25. The provision of CrPC confer discretionary jurisdiction on criminal courts to grant bail to the accused pending trial or in appeal against convictions; since the jurisdiction is discretionary, it has to be exercised with great care and caution by balancing the valuable right of liberty of an individual and the interest of the society in general. In our view, the reasoning adopted by the learned District Judge, which is affirmed by the High Court, in our opinion, is a denial of the whole basis of our system of law and normal rule of bail system. It transcends respect for the requirement that a man shall be considered innocent until he is found guilty. If such power is recognised, then it may lead to chaotic situation and would jeopardize the personal liberty of an individual.”
10. For the aforesaid reasons, the applicant is admitted to bail in connection with FIR No. 263/2018 dated 24.12.2018 registered at Police Station Economic Offences Wing, subject to the following conditions:-
a. The applicant will furnish a personal bond in the sum of ₹1,00,000/- with two sureties of the like amount, one of which will be from a blood relative of the applicant, to the satisfaction of the Trial Court.
b. The applicant will remain resident at the address mentioned in the memo of parties [House No. 321/29, Gali No. 6, Dev Nagar, Sonipat, Haryana].

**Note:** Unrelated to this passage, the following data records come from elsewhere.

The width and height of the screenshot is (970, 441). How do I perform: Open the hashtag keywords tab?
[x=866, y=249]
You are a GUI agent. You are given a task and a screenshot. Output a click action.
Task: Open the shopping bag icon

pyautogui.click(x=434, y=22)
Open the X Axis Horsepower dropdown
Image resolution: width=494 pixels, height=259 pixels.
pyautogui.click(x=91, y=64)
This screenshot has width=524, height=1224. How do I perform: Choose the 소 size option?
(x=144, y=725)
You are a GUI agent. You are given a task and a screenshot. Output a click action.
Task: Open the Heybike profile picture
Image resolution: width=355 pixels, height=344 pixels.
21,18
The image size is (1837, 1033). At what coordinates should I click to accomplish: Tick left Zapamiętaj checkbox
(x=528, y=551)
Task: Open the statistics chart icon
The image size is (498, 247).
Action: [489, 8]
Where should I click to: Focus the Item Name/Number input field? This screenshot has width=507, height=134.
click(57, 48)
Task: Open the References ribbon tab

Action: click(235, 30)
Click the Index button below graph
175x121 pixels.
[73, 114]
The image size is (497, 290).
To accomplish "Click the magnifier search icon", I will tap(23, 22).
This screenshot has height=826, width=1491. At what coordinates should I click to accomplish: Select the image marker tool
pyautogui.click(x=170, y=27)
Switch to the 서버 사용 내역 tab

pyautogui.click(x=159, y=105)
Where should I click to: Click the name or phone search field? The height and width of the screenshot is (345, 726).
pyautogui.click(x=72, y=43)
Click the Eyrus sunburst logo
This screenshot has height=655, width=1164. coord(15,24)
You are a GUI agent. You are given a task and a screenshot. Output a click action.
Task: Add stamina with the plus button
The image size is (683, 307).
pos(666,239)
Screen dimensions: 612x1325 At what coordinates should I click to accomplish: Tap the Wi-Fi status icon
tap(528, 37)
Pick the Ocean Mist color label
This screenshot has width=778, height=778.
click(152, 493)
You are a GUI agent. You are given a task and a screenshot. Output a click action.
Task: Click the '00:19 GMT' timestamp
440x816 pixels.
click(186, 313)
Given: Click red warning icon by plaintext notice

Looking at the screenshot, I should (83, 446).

c. The applicant will inform the Investigating Officer and the Trial Court in advance of any change in his residential address.
d. The applicant will appear on each and every date fixed before the Trial Court.
e. The applicant will give his mobile numbers to the IO and ensure that the mobile numbers are kept operational and reachable at all times.
f. The applicant will not directly or indirectly tamper with evidence or try to influence any of the prosecution witness in the case. In case the same is established, the bail granted to the applicant shall stand cancelled forthwith.
11. The application stands disposed of with these directions.
12. Needless to state, nothing observed hereinabove shall amount to an expression on the merits of the case and shall not have a bearing on the trial of the case.